不動産神話 〜持ち家は賃貸より得だ〜
マイホームは不動産投資と同じであり、株式や債券などの金融資産と変わらない。マイホームという資産から家賃という配当を得ている事と変わらない。
資産運用では分散投資によってリスクを軽減させることが大切である。しかし、マイホームを購入すると個人の資産ポートフォリオは一極集中型になってしまう。
マイホームが得だとされるのは、住宅ローンを使ってレバレッジをかけているからであり、ハイリスク・ハイリターンの投資をしているに過ぎない。バブル崩壊による地価下落や大震災と原発事故で不動産を所有するリスクは誰の目にも明らかになった。

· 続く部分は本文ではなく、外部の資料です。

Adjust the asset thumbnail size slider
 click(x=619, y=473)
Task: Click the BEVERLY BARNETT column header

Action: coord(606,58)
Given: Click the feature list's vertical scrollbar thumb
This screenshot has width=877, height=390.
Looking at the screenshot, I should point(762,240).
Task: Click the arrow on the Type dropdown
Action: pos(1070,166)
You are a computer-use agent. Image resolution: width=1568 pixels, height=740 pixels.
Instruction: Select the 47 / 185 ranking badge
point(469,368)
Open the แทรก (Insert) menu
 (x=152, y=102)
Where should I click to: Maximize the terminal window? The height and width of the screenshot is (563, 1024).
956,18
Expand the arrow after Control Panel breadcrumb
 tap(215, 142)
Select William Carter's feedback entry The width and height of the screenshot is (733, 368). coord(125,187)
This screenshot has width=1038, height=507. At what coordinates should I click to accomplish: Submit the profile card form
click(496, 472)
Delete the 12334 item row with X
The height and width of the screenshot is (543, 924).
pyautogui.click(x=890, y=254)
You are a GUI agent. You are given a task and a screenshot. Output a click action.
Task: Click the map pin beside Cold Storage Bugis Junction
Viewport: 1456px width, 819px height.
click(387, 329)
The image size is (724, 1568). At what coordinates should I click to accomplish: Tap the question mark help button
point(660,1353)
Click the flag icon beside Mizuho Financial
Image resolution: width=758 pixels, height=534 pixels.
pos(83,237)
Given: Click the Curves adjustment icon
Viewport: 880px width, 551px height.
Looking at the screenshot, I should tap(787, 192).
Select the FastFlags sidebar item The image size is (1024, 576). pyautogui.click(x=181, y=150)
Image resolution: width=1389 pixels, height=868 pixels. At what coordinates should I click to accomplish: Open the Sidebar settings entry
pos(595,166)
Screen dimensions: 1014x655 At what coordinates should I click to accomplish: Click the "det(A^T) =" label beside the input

バブル崩壊以降、マイホームを買った人はひたすら損をし続けている。住宅ローンを払い続けている限りは、不動産投資のリスクは顕在化しない。しかし一度、職を失えばマイホームを売っても、ローンを返済できないので、人生の経済的な基盤を一挙に失ってしまう。
会社神話 〜大きな会社に就職して定年まで勤める〜
サラリーマンになるということは、会社から毎月給料という配当を受け取り、退職金として元金が償還される債券を買うようなものである。戦後の高度経済成長以降、この国では、人的資本のすべてを会社に投資することが人生設計における経済的な利益を最大化する最適戦略であった。
しかし、バブル崩壊以降、会社は絶対に潰れない事を前提としたこの成功の方程式は崩壊した。大手企業でも頻繁にリストラが行われるようになり、サラリーマンでいることのリスクが顕在化してきた。
円神話 〜日本人なら円資産を保有するのが安心だ〜
外貨建てで評価すれば、円資産の比率が大きければ、総資産は円高によって増える。円安になれば石油などの輸入商品の価格が上昇し、日本人の生活は貧しくなる。私たちは円資産が価値を失うリスクを考えなくてはならない。
国家神話 〜定年後は年金で暮らせばいい〜
年金は日本国が支払いを保証している。円預金と年金は共に日本国にリスクを集中させているという共通点がある。国にも財政破綻というリスクがある。少子高齢化によって、社会保険制度の崩壊は避けられない。
国家が破綻すると高金利、円安、インフレの3つの現象が引き起こされる。そうなれば、最も貯蓄の少ない年金生活者が最大の被害者になる。
ポスト3.11の人生設計
4つの神話の崩壊によって、顕在化した経済的リスクに対してできることは以下の通りである。
・目立って良い評判を獲得し、転職を可能にする。(会社に依存しない)
・スペシャリストを目指す。
・転職を前提として、最も得意なことを探す。
・自分と家族を守ることができる最低限の金融資本を持つ。